### What is required:
Everything in the entries except the pictures must be repeated exactly.

┏━━

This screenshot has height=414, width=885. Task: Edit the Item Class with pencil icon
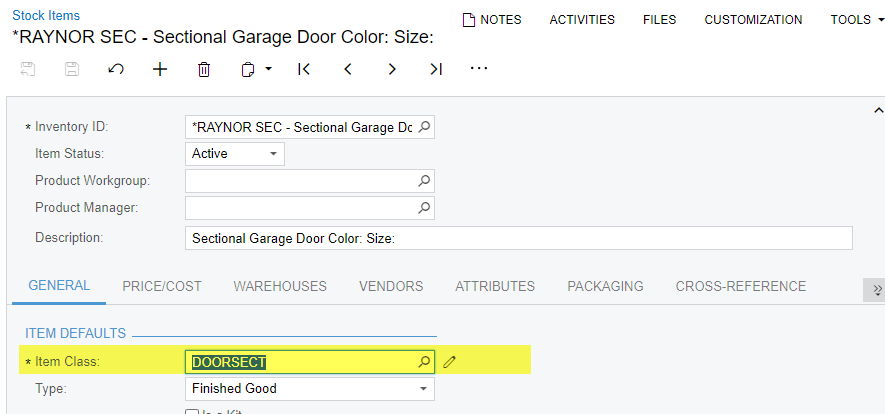click(x=450, y=362)
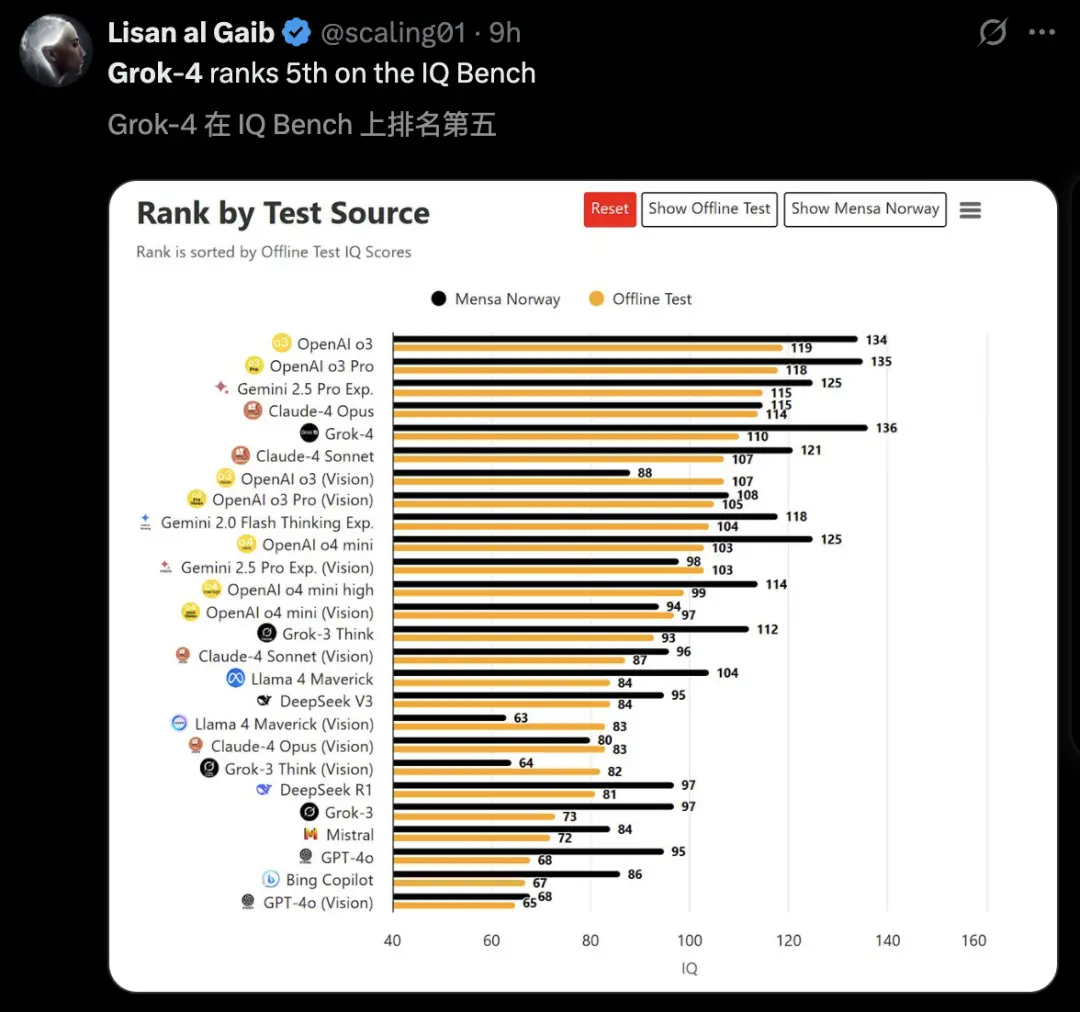Click the Mistral logo icon
This screenshot has width=1080, height=1012.
(310, 834)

┗━━

### Task result:
This screenshot has height=414, width=885. Task: Edit the Item Class with pencil icon
click(x=450, y=362)
Click the Mistral logo icon
This screenshot has width=1080, height=1012.
(310, 834)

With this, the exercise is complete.